DATA FOR THIS TASK =
****
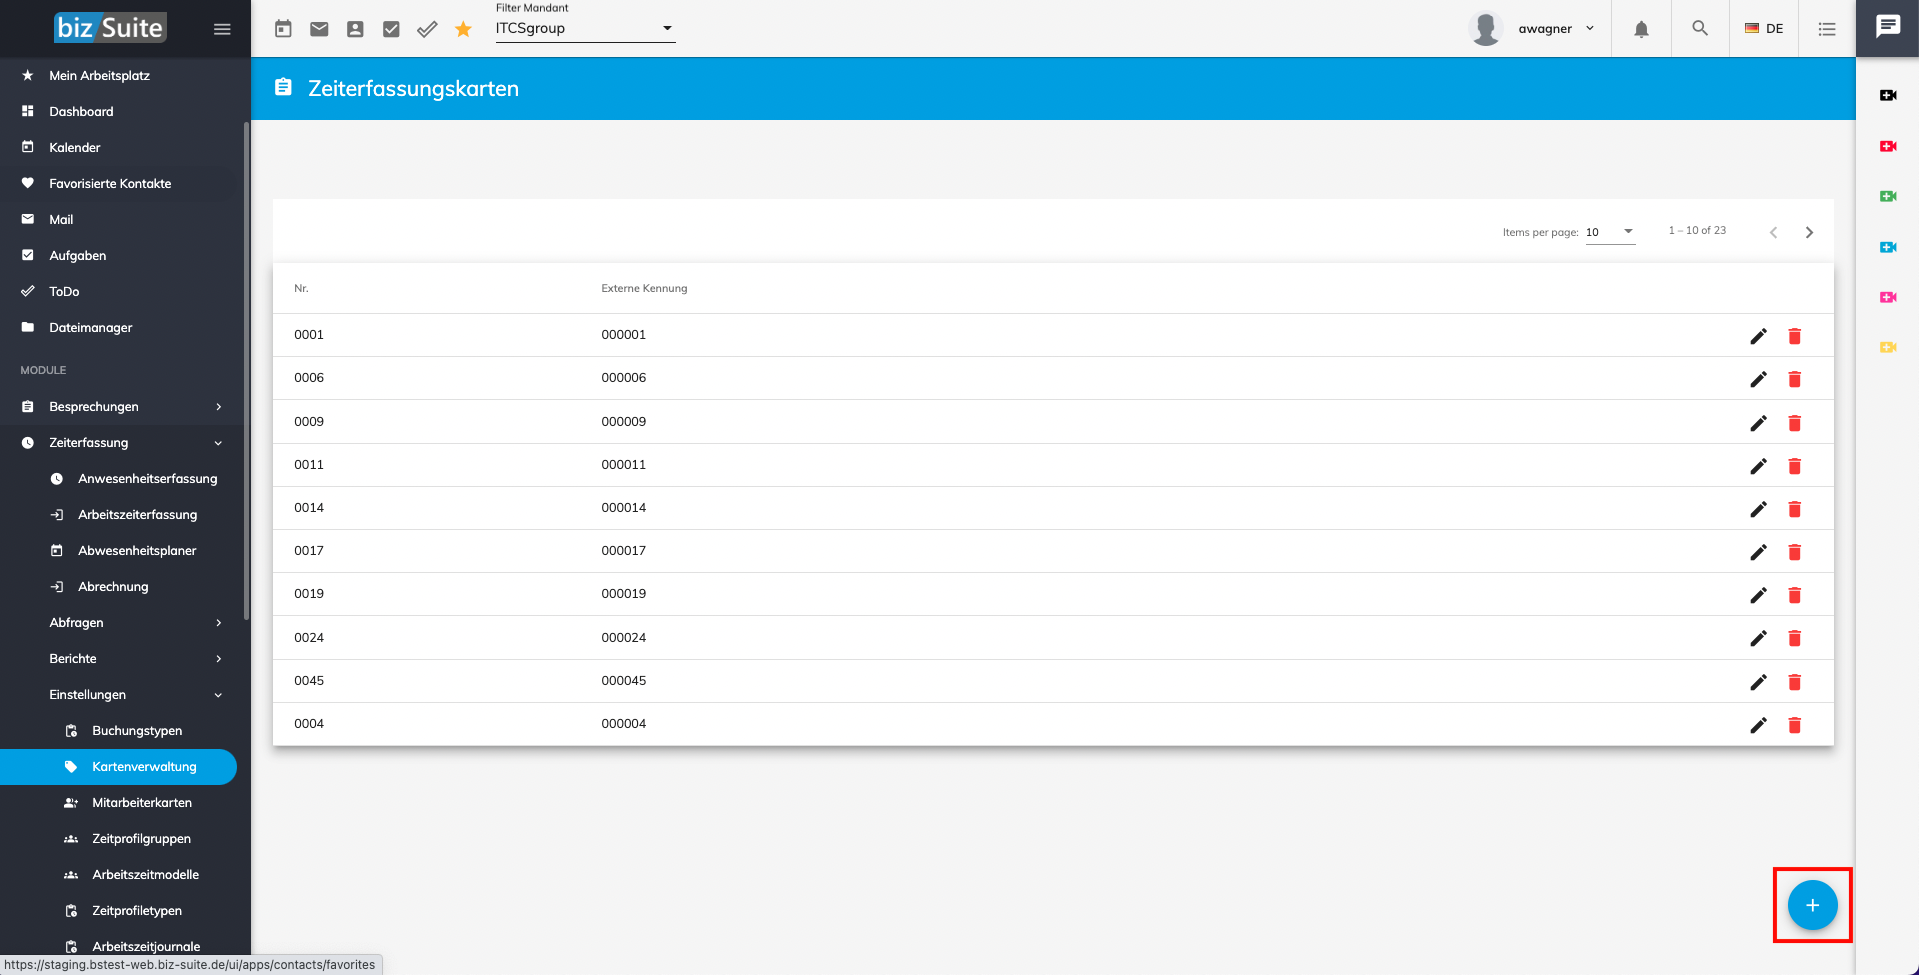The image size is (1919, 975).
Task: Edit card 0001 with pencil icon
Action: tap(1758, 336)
****
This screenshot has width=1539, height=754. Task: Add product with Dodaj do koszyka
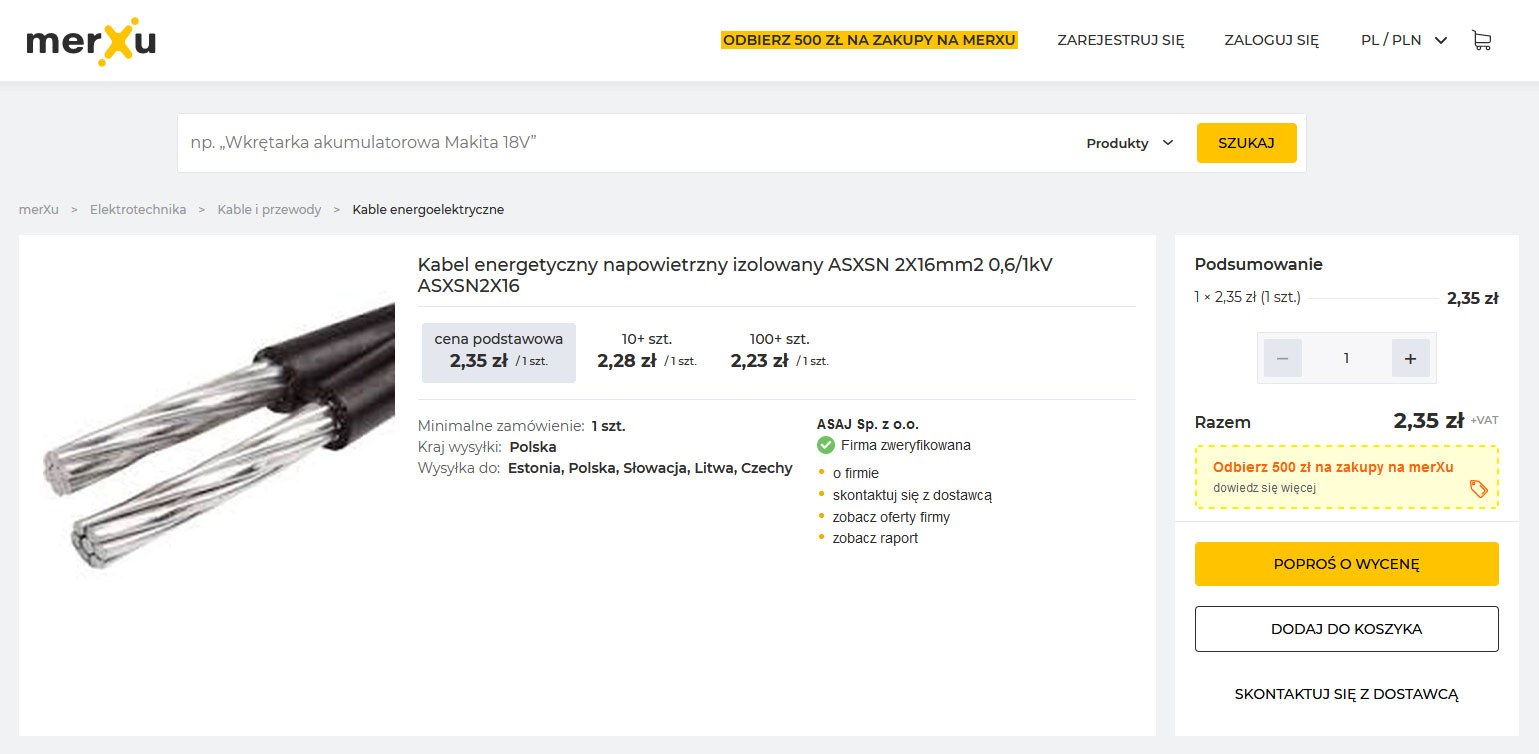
****
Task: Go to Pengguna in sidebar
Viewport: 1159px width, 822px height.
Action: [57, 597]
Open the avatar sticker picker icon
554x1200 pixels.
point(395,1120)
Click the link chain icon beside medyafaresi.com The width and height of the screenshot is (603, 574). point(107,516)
****
TASK INSTRUCTIONS = Locate each line in the records above that contains the string "icon", with case counting, and copy those lines.

OUTPUT OF THE EXERCISE =
Task: Edit card 0001 with pencil icon
Open the avatar sticker picker icon
Click the link chain icon beside medyafaresi.com The width and height of the screenshot is (603, 574). point(107,516)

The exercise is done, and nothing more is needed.